Ninguém sabia de onde ele viera. Foi naquela noite estranha que ele apareceu lá no pátio, sorrindo, com seus doces olhos azuis. Não explicou nada, não respondeu às perguntas feitas. Dizem que as grandes flores leitosas das magnólias esparziam mais perfume quando ele passava sob as copas frondosas e bebia água da chuva cristalina nas verdes folhas lisas.

Veio e ficou. A aldeia acabou acostumando-se a ele, davam-lhe peixe cozido, frutas frescas. Ele sorria, agradecendo. Estava sempre rodeado de crianças. Sua voz atraía os pequeninos e os animais. Andava mansamente, como se os pés pairassem sobre o chão.

De onde ele veio, mãe? Quem é?

Gina perguntava e enrubescia. Não conseguia sofrear o coração, a saltar-lhe pela boca. Sentia um suorzinho porejando-lhe a face, quando falava no Moço. Nunca conversaram. Até aquela manhã.

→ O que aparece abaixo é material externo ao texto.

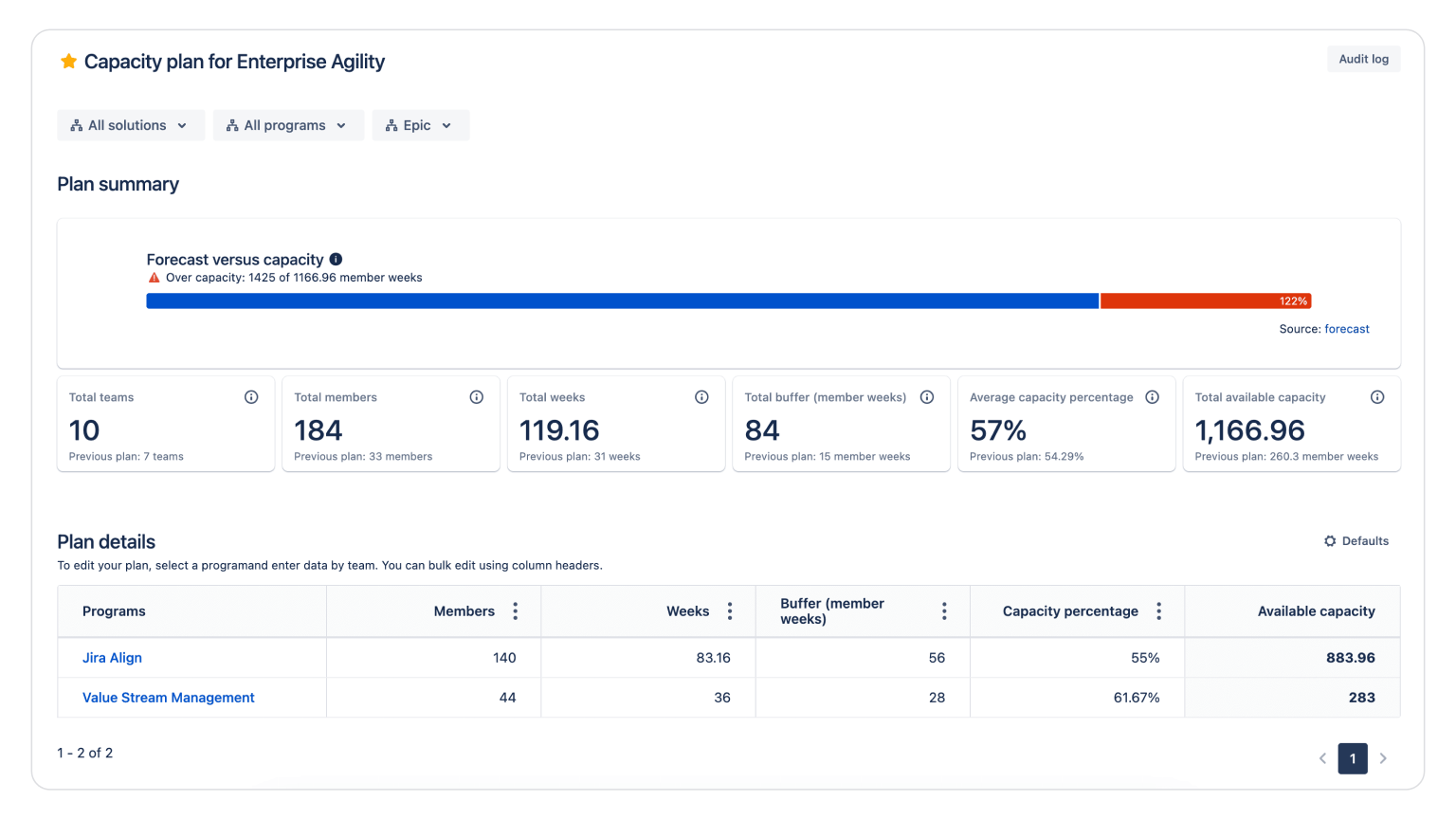Open Capacity percentage column options menu
Viewport: 1456px width, 819px height.
tap(1158, 611)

Gina, descalça, os cabelos cor de trigo espalhados pelos ombros, saia curta, mal cobrindo as belas pernas, corria à beira do rio, brincando. Às vezes abaixava-se, leveza de garça, pegava pequenos seixos e os jogava na água. De repente ela o viu, de olhos perdidos no horizonte, as mãos alvas abandonadas na grama úmida. Ela parou atônita e ele a fitou com doçura.

Você veio. Eu a esperava...

Duas inacreditáveis borboletas azuis, da cor dos olhos dele e dela, voejaram entre os dois, pousando nas florinhas brancas. Ela sentou-se, deram-se as mãos e ficaram ali, embebidos um no outro, com destino selado.

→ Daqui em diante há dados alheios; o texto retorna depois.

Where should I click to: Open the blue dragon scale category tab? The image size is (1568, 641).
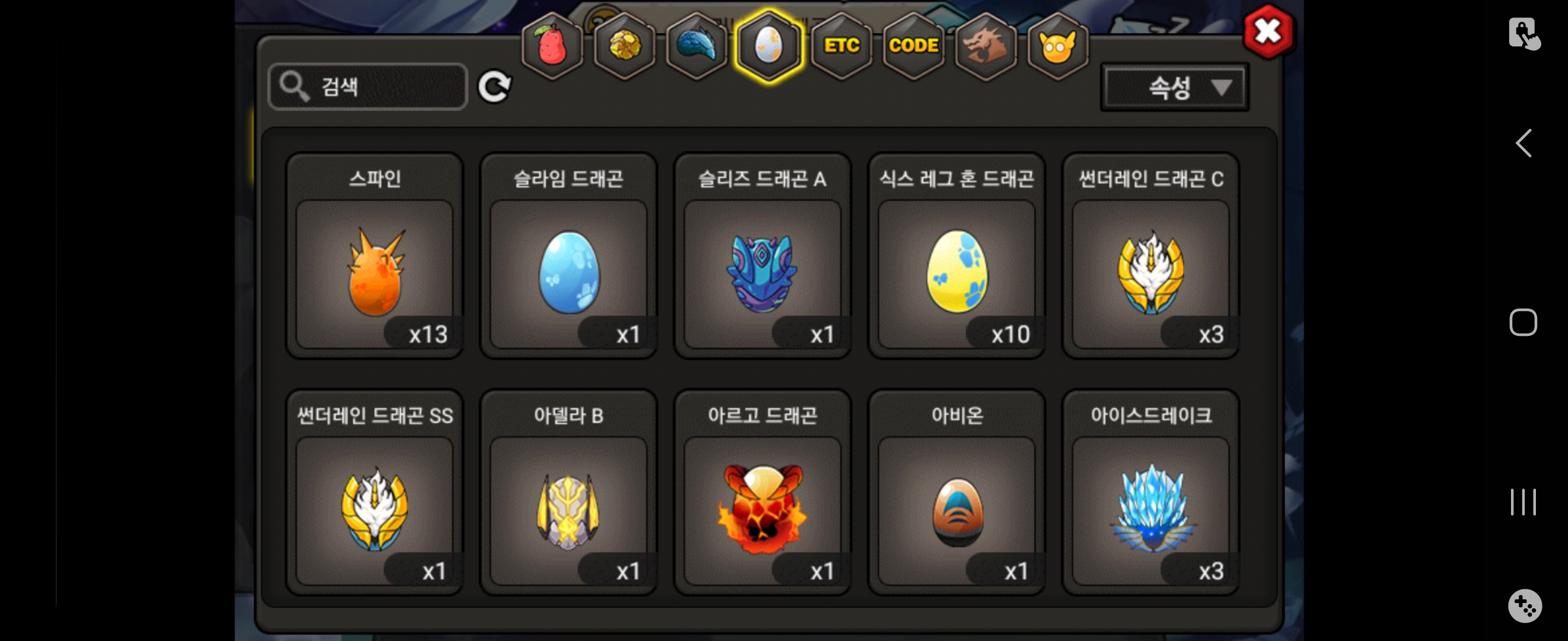coord(696,46)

Duas semanas depois, ela se vestia de noiva, com flores campestres nos cabelos. Ele também estava de branco. Esperava-a lá no grande carvalho, quando o chefe da aldeia os casaria. Ela veio vindo, sentindo a terra morna sob os pés nus, tentando não morrer de felicidade.

Nem sentiu a picada. A serpente pequenina sumiu na grama. Gina ficou tonta, pesaram-lhe as pernas, ela tombou docemente como um arbusto.

O Moço desesperou-se. As lágrimas jamais secaram em seus olhos. Sofreu tanto, que a Morte lhe devolveu Gina. Ele deveria ir buscá-la na Gruta Maior, à noite, as estrelas como cúmplices.

Lá estava Gina, pálida, mais bela do que nunca. Ele olhou-a, beijou-lhe docemente os lábios e pediu-lhe que o seguisse. Sabia no coração que não poderia olhar para trás. Esse era o preço. Caminhavam os dois, vagarosamente, para a luz.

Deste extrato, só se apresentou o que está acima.